# Events for 04/27/2023 from all calendars

## Working Seminar on Banach and Metric Spaces

**Time: ** 10:00AM - 11:30AM

**Location: ** BLOC 302

**Speaker: **Ryan Malthaner, Texas A&M University

**Title: ***An Introduction to Markov type*

## Number Theory Seminar

**Time: ** 2:30PM - 3:30PM

**Location: ** BLOC 302

**Speaker: **Agniva Dasgupta, Texas A&M University

**Title: ***Second Moment of Twisted Cusp Forms Along a Coset*

**Abstract: **We prove Lindelöf-on-average upper bound for the second moment of the L-function associated to a level 1 holomorphic cusp form, twisted along a coset of subgroup of the characters modulo q^{2/3} (where q = p^3 for some odd prime p). This result should be seen as a q-aspect analogue of Anton Good’s (1982) result on upper bounds of the second moment of cusp forms in short intervals.

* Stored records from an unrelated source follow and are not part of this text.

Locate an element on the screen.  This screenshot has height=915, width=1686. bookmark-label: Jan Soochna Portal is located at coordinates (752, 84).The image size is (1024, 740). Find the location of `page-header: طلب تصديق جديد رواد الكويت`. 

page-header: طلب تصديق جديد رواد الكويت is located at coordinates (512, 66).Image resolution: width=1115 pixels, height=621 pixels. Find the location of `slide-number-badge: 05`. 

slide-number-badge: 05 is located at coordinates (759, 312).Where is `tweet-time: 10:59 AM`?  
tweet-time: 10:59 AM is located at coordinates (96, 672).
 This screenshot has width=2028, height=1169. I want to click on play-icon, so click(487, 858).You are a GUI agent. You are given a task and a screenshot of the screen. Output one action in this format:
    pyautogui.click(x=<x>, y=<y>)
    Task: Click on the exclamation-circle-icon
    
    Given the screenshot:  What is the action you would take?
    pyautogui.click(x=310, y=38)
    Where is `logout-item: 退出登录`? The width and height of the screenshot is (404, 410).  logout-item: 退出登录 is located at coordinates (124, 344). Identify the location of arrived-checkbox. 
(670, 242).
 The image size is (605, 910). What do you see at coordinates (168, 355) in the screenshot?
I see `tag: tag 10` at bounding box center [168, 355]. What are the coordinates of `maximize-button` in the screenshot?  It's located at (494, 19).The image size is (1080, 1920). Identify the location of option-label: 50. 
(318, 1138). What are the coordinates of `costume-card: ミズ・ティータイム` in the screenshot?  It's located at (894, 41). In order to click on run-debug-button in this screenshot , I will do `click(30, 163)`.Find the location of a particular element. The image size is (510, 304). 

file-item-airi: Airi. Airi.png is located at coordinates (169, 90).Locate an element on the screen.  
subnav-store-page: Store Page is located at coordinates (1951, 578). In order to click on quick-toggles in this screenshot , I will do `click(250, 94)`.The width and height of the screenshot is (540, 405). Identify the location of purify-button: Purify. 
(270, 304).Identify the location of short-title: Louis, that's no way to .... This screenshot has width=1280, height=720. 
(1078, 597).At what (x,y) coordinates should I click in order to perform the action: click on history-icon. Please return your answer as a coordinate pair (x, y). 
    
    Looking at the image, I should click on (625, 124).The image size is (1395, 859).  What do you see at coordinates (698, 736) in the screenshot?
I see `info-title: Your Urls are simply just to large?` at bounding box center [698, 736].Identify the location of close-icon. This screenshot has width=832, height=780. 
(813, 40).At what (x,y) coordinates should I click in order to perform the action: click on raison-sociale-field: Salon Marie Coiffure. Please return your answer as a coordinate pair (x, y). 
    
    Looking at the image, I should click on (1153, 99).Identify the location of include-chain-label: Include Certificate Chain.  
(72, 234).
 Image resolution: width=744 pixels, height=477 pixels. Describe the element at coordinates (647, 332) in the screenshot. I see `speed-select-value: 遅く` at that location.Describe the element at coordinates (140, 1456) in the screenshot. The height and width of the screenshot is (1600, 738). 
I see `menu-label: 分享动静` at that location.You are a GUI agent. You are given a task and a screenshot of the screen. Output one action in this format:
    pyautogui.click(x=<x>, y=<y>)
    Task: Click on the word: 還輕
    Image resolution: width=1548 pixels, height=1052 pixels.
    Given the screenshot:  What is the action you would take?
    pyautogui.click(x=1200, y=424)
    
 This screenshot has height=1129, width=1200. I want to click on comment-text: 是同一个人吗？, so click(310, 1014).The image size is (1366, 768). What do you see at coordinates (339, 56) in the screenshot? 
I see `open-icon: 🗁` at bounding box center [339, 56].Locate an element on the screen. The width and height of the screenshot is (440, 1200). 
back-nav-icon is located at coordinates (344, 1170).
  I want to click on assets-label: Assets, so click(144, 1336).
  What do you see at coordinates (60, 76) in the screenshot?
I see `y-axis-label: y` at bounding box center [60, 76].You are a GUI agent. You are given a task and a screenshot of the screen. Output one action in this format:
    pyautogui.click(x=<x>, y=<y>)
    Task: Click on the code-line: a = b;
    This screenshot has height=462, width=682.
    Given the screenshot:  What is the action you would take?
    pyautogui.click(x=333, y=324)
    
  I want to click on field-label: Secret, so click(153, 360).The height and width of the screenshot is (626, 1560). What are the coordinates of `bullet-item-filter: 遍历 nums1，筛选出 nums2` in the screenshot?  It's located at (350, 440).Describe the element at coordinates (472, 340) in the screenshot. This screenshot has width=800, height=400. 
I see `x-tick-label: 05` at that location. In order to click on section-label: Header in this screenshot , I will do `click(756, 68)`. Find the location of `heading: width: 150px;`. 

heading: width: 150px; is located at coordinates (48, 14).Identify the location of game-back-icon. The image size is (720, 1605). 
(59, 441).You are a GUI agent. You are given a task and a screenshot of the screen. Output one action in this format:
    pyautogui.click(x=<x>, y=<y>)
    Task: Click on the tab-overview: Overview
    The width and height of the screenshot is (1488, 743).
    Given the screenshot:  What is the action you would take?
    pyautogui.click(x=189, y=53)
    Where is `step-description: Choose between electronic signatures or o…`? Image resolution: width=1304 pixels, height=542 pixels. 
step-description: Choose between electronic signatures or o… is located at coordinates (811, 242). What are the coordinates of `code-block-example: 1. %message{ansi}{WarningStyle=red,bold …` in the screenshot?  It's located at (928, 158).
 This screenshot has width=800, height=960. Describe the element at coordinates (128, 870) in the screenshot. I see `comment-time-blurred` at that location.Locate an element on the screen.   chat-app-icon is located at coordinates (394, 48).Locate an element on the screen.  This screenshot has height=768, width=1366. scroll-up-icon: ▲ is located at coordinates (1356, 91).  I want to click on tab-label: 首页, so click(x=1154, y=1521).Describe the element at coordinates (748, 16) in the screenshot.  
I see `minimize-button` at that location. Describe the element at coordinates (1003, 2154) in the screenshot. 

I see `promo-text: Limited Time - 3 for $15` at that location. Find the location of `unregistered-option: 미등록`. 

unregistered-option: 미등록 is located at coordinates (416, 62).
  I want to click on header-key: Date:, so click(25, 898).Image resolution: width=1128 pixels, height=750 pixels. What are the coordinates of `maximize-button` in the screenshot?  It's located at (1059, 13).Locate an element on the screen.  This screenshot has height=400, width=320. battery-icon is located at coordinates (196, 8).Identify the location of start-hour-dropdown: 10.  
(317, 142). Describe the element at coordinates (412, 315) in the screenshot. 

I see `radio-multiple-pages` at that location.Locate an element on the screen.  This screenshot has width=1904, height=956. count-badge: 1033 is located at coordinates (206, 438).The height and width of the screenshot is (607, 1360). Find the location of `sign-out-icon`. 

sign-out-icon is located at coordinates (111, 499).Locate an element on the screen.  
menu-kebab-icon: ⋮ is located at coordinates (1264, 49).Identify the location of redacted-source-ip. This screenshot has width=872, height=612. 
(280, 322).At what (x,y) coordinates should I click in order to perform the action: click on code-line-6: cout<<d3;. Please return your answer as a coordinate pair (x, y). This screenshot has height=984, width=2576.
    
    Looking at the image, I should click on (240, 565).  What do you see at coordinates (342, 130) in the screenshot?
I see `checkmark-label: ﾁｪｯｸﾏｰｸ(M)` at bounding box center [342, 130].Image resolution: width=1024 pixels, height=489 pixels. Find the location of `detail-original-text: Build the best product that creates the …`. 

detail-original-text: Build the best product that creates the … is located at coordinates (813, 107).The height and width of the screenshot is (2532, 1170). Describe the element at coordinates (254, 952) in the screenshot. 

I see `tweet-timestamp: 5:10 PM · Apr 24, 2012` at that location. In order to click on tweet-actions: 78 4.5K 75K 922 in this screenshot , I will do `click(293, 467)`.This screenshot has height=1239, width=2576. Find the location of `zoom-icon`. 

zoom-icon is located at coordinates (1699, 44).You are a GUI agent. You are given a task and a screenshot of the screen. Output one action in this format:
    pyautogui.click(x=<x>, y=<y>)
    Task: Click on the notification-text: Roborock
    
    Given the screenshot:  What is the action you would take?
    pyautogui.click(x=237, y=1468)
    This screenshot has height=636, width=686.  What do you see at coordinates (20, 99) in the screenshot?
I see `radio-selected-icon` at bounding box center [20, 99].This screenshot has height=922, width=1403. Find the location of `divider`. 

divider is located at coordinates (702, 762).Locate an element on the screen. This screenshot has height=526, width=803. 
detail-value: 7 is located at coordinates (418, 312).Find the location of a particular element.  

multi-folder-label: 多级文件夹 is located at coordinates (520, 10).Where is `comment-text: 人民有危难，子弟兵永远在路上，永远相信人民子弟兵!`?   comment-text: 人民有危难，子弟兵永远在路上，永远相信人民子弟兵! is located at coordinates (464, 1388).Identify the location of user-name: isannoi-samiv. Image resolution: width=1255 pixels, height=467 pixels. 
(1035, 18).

## Noncommutative Geometry Seminar

**Time: ** 4:00PM - 5:00PM

**Location: ** BLOC 302

**Speaker: **Koichi Oyakawa, Vanderbilt University

**Title: ***Bi-exactness of relatively hyperbolic groups*

**Abstract: **Bi-exactness is an analytic property of groups defined by Ozawa and of fundamental importance to the study of operator algebras. In this talk, I will show that finitely generated relatively hyperbolic groups are bi-exact if and only if all peripheral subgroups are bi-exact. This is a generalization of Ozawa's result which claims that finitely generated relatively hyperbolic groups are bi-exact if all peripheral subgroups are amenable.